Embora o efeito do COVID na medicina interna campo raramente foi mencionado nos artigos, a influência existiu. Residentes em especialidades clínicas ficaram focados no tratamento de pacientes com COVID, o que diminuiu sua experiência clínica com outras doenças. O medo de se tornar infectado por este vírus em hospitais, reduziu o volume de pacientes , exceto para pacientes com possível ou confirmada COVID-19.
Os estudos também revelaram algum impacto positivo como a implementação de novas tecnologias e ferramentas educacionais, maior qualidade de transmissão ao vivo, palestras didáticas, aplicações mais amplas da telemedicina, aumento do tempo em atividades de pesquisa e auto-estudo. Um estudo coletado impressões narrativas revelou alguns residentes cirúrgicos considerados a pandemia é um valioso chance de aprender mais sobre doenças transmissíveis e de pense no corpo inteiro novamente, em vez de um corpo separado em órgãos.A saúde mental e a qualidade de vida dos residentes forma muito afetados. A pressão psicológica ao gerenciar pacientes com COVID é enorme por causa do risco de infecção e EPI inadequado em alguns hospitais. Quarentena devido ao contato com pacientes que estejam com este vírus e o medo de infectar a família levou os residentes a viverem sozinhos com pouco apoio familiar. Horas de trabalho excessivas e esgotamento foram comuns, embora esses fatores tenham variado de indivíduo para indivíduo. Estresse mental e doença são situações associadas a prejuízo do aprendizado.
Como o treinamento insuficiente era uma preocupação, alguns métodos de ensino foram sugeridos e tentados por educadores médicos e professores clínicos. Esses métodos assistidos incluíram simulações, cursos online, a abordagem de sala de aula invertida e realidade virtual / aumentada realidade. Embora esses métodos fossem adotados por muitos diretores de programa de treinamento para compensar para a diminuição da exposição clínica e prática, o efeito de fazê-lo permaneceu desconhecido porque comparar resultados de aprendizagem entre o treinamento de residência em pré-pandemia e os períodos de pandemia era impossível nesta época.

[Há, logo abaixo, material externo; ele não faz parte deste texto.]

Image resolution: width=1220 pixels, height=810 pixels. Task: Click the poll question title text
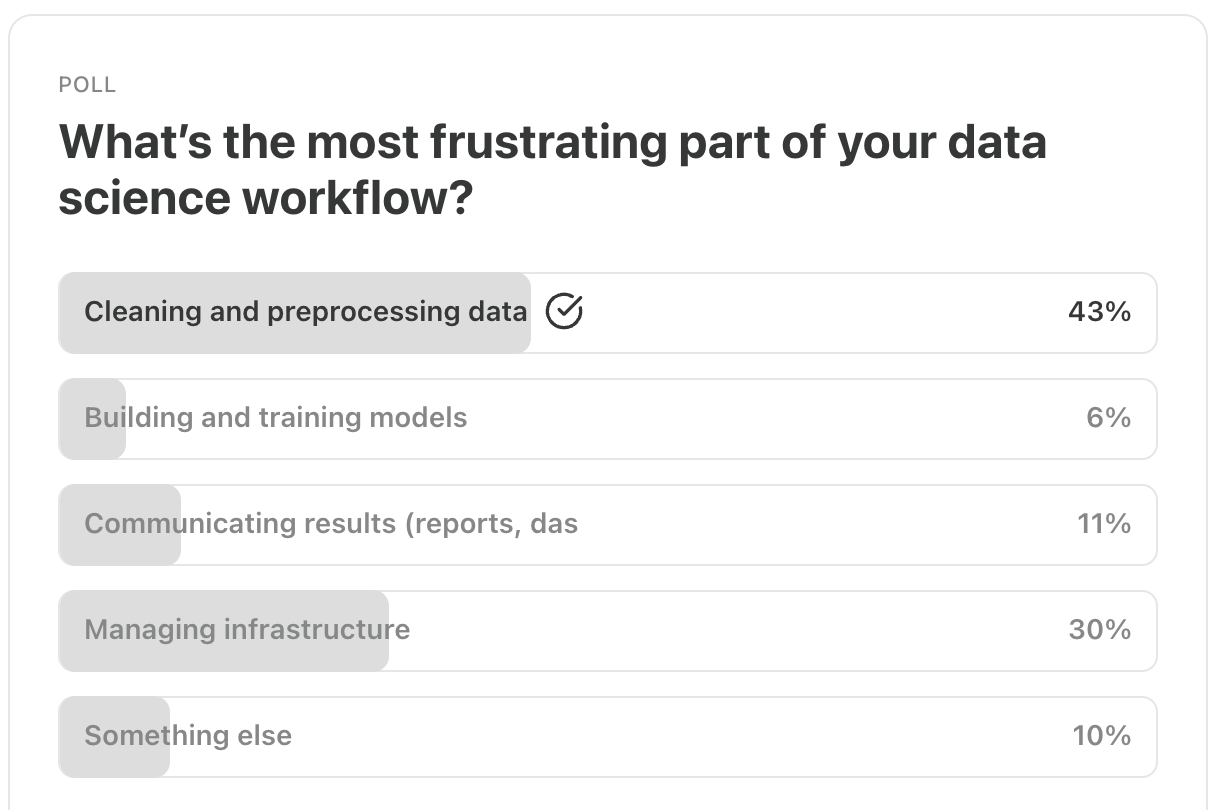(553, 168)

Prolongar o tempo de treinamento e adiar exames de conselhos de especialidades eram considerados opções, mas poderiam afetar o planejamento de carreira e qualidade de vida dos residentes.
Os autores concluem que a pandemia de COVID-19 afetou bastante o treinamento em residência em todo o mundo, particularmente em cirurgia e campos médicos intervencionistas. Experiência clínica diminuída, volume de casos reduzido e atividades educacionais interrompidas foram as principais preocupações. Novos estudos devem ser realizados com foco nos resultados de aprendizagem do treinamento de residência durante a pandemia e a eficácia dos métodos de ensino assistido.
O Instituto Simutec se orgulha de ter permanecido aberto e disponível para treinamentos de estudantes e médicos durante todo o período da pandemia, contribuindo para diminuir o déficit de treinamento e possibilitando uma retomada e continuidade do treinamento mais tranquila.